De entre esa calima temblorosa aparece la mujer. Está bonita aún, y se mueve ligera. Lleva el cántaro en la cabeza, sobre el yagual, y los brazos apoyados en las caderas. Se acerca ondulando el cuerpo con galanura, como cuando era muchacha. Me ve y se sonríe, se detiene a mi vera pero no apea el cántaro. Conserva el pelo muy negro, aunque la piel parezca cáscara de zapote. Me mira directo a los ojos, como ha hecho siempre, y me platica aunque no mueva los labios, que ya están resecos. Cuesta creer que sean los mismos labios que tantas veces besé. Tampoco los míos, viejos y borrados, son los mismos. Han perdido la costumbre de besar y de hablar palabras de amor. Pero las platicamos ahora, por los años perdidos; las mías tienen sonidos y las suyas son mudas. Detenidos en la vereda se ha venido la noche y otra vez la mañana, y más noches con sus mañanas porque hace falta mucho tiempo para desquitarnos del silencio y el desamor que cargamos encima. Luego la veo partir con el cántaro sobre el yagual, y su figurilla se empequeñece más y más hasta desaparecer detrás de la loma.

Yo me quedo solo en medio de esta tierra y miro la sombra que proyecta en ella mi cuerpo reseco, y veo mis pies desnudos, sucios del polvo de cien senderos y otros tantos caminos. Este caminar por la tierra, pienso, esta existencia dura y sufrida que hemos llevado, adónde nos conduce, tanta desolación para qué ha servido, pero estoy alegre porque estoy aquí, en mi tierra, y aunque esté vacía y desolada un día volverá a llenarse de risas. Enfilo nuevamente la vereda y sigo adelante, andando en busca de otra gente, pero me doy cuenta de que no soy yo quien camina por la vereda, sino ella la que me camina a mí, la que me ha estado caminando desde siempre.

Huyendo

refugiados-bn

«Centroamérica. Niños refugiados», por Julio Alejandre

─Toda la noche fue de andar y andar, una cadena larga de gente que se movía y daba vueltas igual que las revueltas del propio camino.
─Todos en la misma cadena.
─Todos. El que tenía algo y el que no tenía nada, el que debía como el que no.
─Cabal, es que las bombas no respetaban a nadie.
─Ni tampoco los que vinieron detrás.
─Fue noche de andar huyendo.
─Huyendo por entre los cerros y las sierras, buscando las hondonadas, la oscuridad de los árboles, huyendo por las veredas y las trochas de los animales y los animales.

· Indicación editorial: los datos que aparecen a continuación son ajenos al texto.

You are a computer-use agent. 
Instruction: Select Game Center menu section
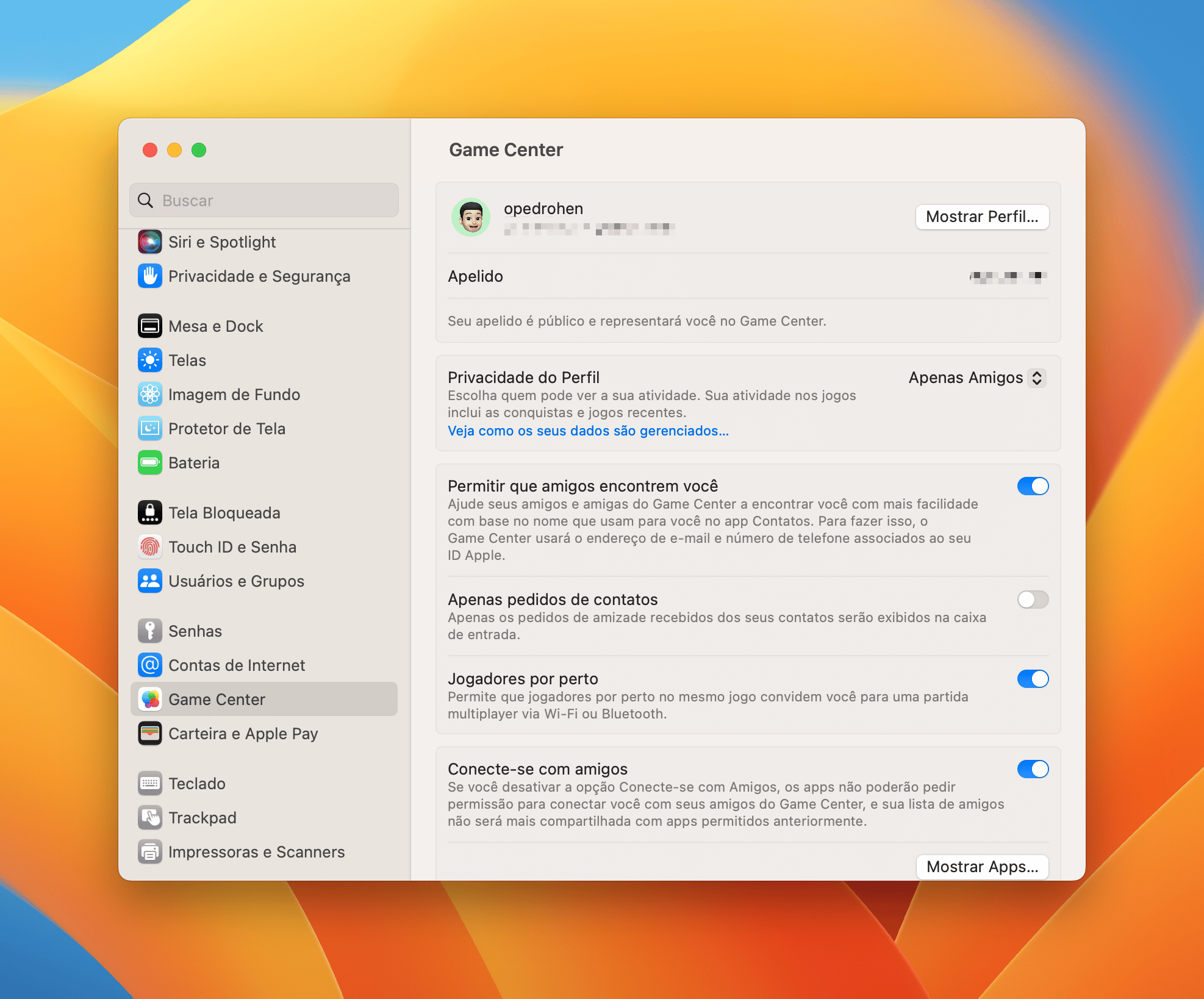click(265, 698)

Perseguidos, acosados, atrapados estábamos entre el yunque y el martillo.
─De miedo fue la noche.
─Miedo de que nos descubrieran y nos mataran a todos, que nos mataran como masacraron a tantos. Balaceados. Quemados.
─Botados al río.
─A más de uno lo hicieron así.
─Crucificados en los cercos.
─Peor que a Nuestro Señor
─Miedo de que nos masacraran a nosotros también.
─Y no había otro ruido que el de los pasos de tanta gente que caminaba en silencio, un silencio tan terrible, tan terrible que todavía lo tengo tallado en la memoria, amasado con miedo y polvo y pasos y con más miedo.
─Un silencio de sí o sí.
─Con la tropa por todos lados, peinando los cerros, los campos, la montaña, peinándola apretaditos, igual a los dientes de un quitaliendres.
─Un silencio de morirse.
─De no oírse ni el llanto de una criatura, porque las madres con trapos les cerraban las bocas, con trapos bien apretados aunque se ahogaran, aunque reventaran de un sofocón.
─Qué brutas que fuimos, verdad.
─Verdad, y yo la que más.
─Pero era el miedo, vos, el miedo a morirse.
─Es que era una criatura. ¿Qué debía ella?
─Ya no te atormentes más, mujer. La pobrecita se murió y se murió.